Fast genau drei Jahre nachdem er zurück in seine Heimatstadt gezogen ist, ist er wieder umgezogen. Diesmal nicht freiwillig. Er lebt jetzt in einer Pflegewohngemeinschaft im Nachbarort. Das ist genau das, was er nie gewollt hat. Und entsprechend verhält er sich auch. Er kommt nicht damit klar, fremdbestimmt zu sein, ist renitent, will sich nicht einfügen. Seine Mitpatienten beschweren sich über sein Verhalten. So massiv sind seine Ausfälle, dass die Heimleitung bereits nach einer anderen Lösung für ihn sucht. Leider kann die nur heißen: Gerontopsychiatrie, geschlossenes Heim. Das Endlager für Menschen mit Frontotemporaler Demenz.
Erfahren habe ich das in einem kurzen Brief von seiner Schwester, die seine rechtliche Betreuerin ist. Ich hatte mich zuletzt gewundert, dass ich ihn am Telefon nicht mehr erreichen konnte und hatte vermutet, dass er seinen Anschluss beschädigt hat, wie schon vorher andere Geräte und Dinge in seiner Wohnung. Doch der Anschluss war abgemeldet. Sein Pflegedienst verweigerte mir die Auskunft, wo er ist und wie es ihm geht. Nun weiß ich es. Und wage nicht, es meiner Jüngsten zu sagen. Wir werden ihn in einem Heim besuchen müssen – sofern man uns reinlässt. Bei den derzeitigen Corona-Zahlen sicher nicht. Jedenfalls nicht zu zweit.
Das Heim hatte ich ihm damals möglichst lange ersparen wollen. Darum sind wir beide das nicht unerhebliche Risiko eingegangen, ihn in eine eigene Wohnung ziehen zu lassen. Damals konnte er noch selbst entscheiden. Damals hatte ich gedacht: So hat er noch einmal einen schönen Sommer in seiner Heimatstadt an der Küste. Ich war fest davon überzeugt, dass das Alleinleben nur wenige Monaten funktionieren würde. Doch in der Anfangszeit blühte er regelrecht auf. Aus dem Sommer wurden fast drei Jahre, die er in der Wohnung lebte. Zum Schluss klappte es leider gar nicht mehr gut. Die Wohnung war verdreckt. Er hatte verlernt Wäsche zu waschen, Müll rauszutragen. Und er wurde inkontinent. Trotz allem war es nicht möglich, ihn zu überreden, mehr Pflege in Anspruch zu nehmen. Nur gegen das Essen auf Rädern hatte er nichts einzuwenden.

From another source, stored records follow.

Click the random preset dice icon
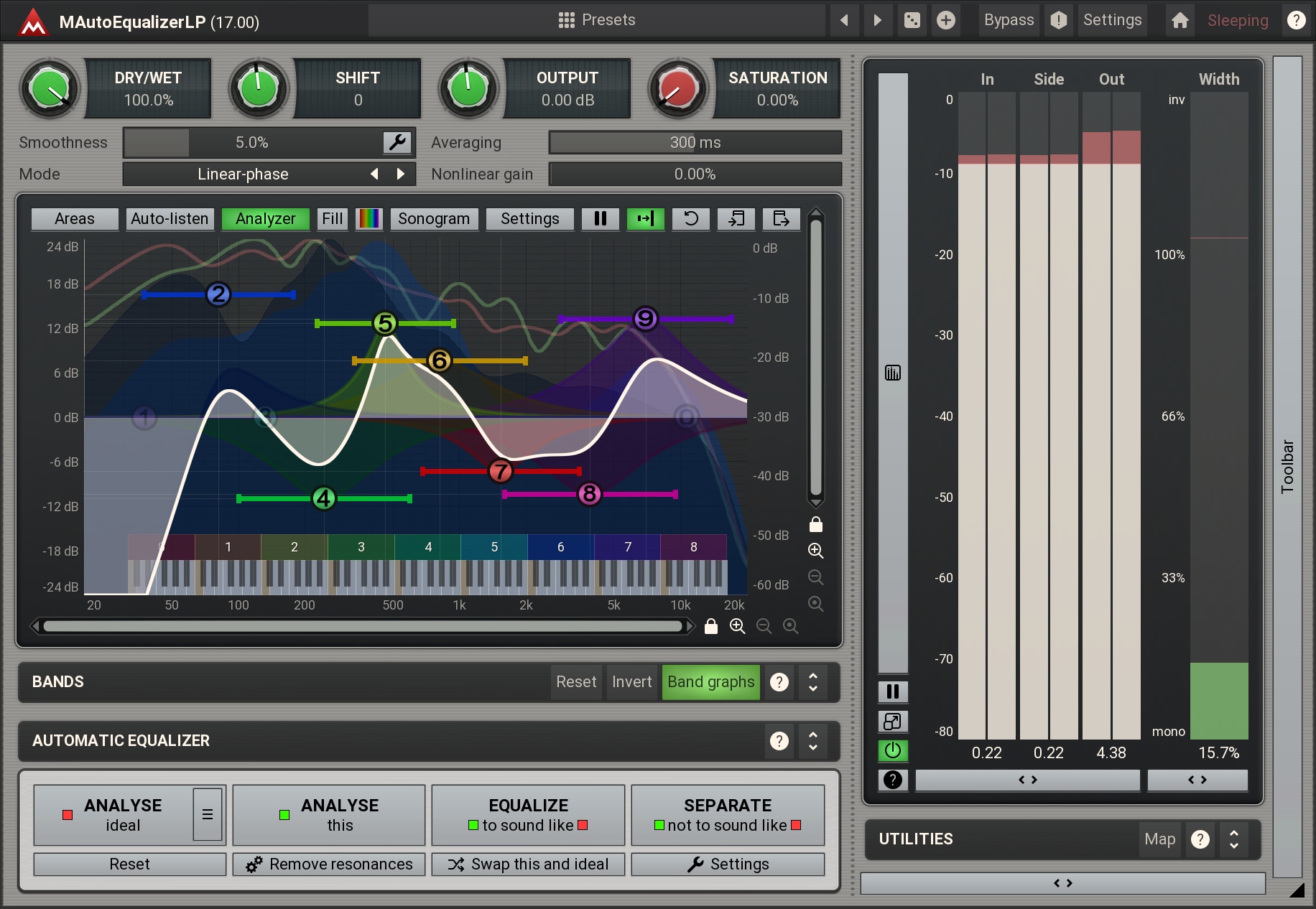This screenshot has height=909, width=1316. (x=912, y=20)
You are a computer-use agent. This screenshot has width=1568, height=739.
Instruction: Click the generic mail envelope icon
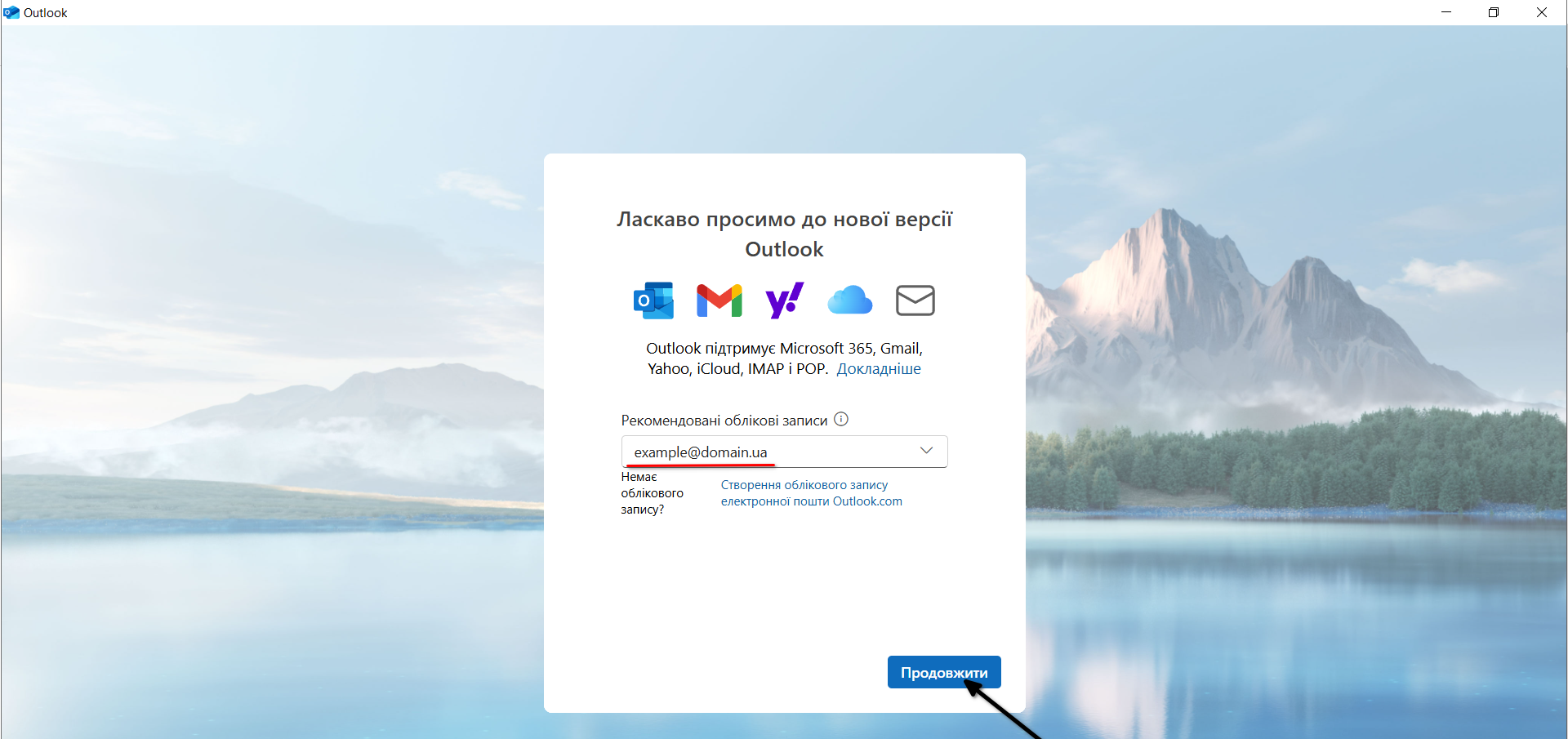coord(915,300)
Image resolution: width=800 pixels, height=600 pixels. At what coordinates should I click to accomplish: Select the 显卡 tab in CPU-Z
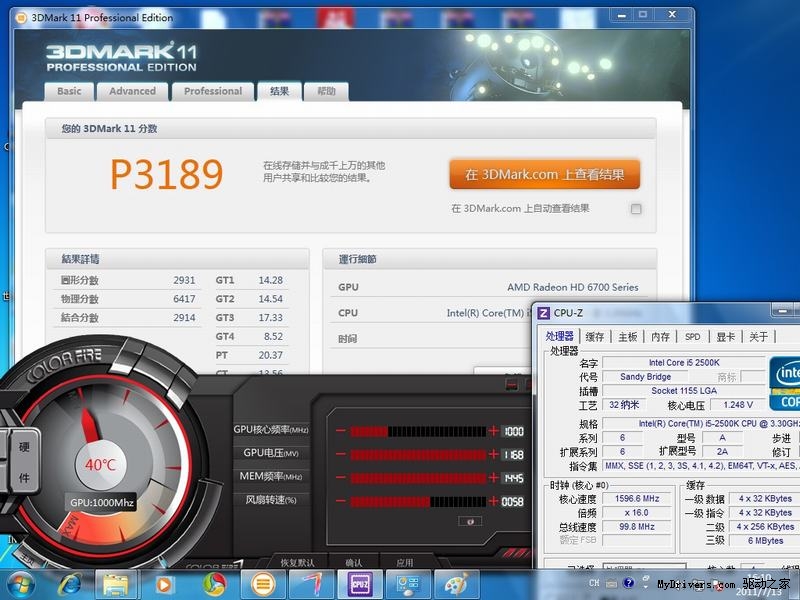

Ich bin sehr froh, dass er diese letzte Zeit der Selbstbestimmtheit, der Eigenständigkeit haben durfte. Mein Mann war immer ein Freigeist. Nie hat er sich von irgendetwas oder irgendjemandem abhängig machen wollen. Er wollte frei sein. Er war selbstständiger Fotograf und hatte (so gut wie) keine Versicherungen, nicht mal eine Haftpflicht.
Es tut mir weh, dass er jetzt so leiden muss, weil er spürt, dass er nicht mehr frei sein kann und darf. Jetzt bestimmen andere über ihn. Zu seinem Besten und zum Besten der anderen. Ich kann mir nicht vorstellen, dass er das lange aushalten wird. Und ich wünsche ihm das auch nicht. Das letzte Stück des Weges wird entwürdigend werden und alles andere als frei. Ich hoffe sehr, dass es ein kurzes Stück Weg wird.
Mein Trauriger, schlaf ein. Diese Zeile aus dem jiddischen Tango-Vals „Di goldene Pave“ (Der goldene Pfau) will nicht mehr aus meinem Kopf.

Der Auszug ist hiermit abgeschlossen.